Kenrick Brathwaite, managing director of the BISX-listed institution, told Tribune Business that the policy was imposed “a few months ago” to make it very expensive for such borrowers to remortgage with a rival bank. as soon as the property in question has been completed.

He argued that such a decision was unfair to the original lender, who assumes the higher risk associated with financing new construction only to have its facility paid off sooner, while the borrower generally benefits from a lower interest rate. interest lower and higher after the mortgage. The bank taking over the loan also benefits from the lower risk associated with a completed property that has now appreciated in value.

“We have measures in place to try to stop the erosion of the portfolio and to try to get some growth over the next financial year, Mr Brathwaite told this newspaper, after the gross residential mortgage portfolio of the Bank of The Bahamas has declined. by 7% or more than $14 million in the year to the end of June 2022. “These are the easiest to try and fix.

The portfolio grew from $201.974 million at the end of June 2021 to $187.679 million some 12 months later. The post-COVID spike in building materials and construction costs has seen many commercial banks move away from issuing fixed-price mortgages for new builds, particularly as it is impossible to accurately determine the amount required.

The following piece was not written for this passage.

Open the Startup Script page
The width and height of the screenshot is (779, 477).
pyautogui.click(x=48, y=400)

Mr Brathwaite added that this reluctance has been compounded by the growing tendency for construction mortgage borrowers to instantly seek to refinance such loans with a rival financial institution immediately after completion in a bid to obtain more favorable terms and reduce debt service charges.

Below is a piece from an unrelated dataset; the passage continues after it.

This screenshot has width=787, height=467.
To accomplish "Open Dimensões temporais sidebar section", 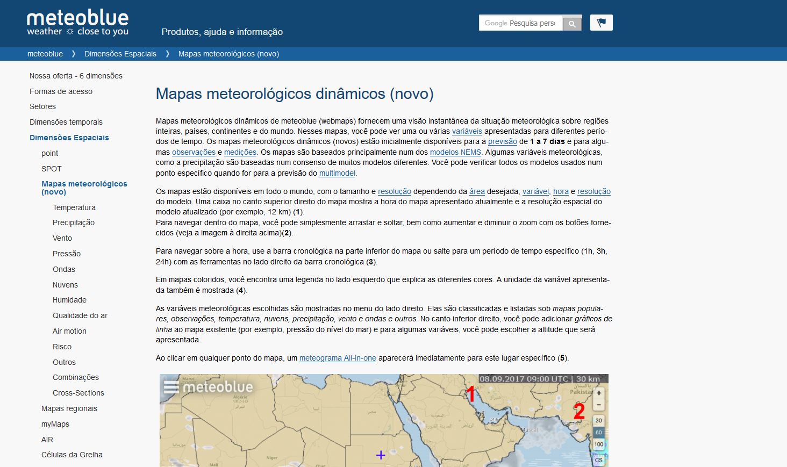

Some may view the imposition of penalties to deter such behavior as anti-consumer and a restriction of trade/competition, but commercial banks view construction mortgages as long-term lending assets that must be come with deposit liabilities to ensure they generate returns and remain solvent. Borrowers treating these loans as short-term bridge loans do not meet this requirement.

“I think the mortgage market has its own challenges. Some banks do not even grant a mortgage on the construction. If you want a construction mortgage, you will find that many banks have heavy prepayment clauses,” Mr Brathwaite told Tribune Business.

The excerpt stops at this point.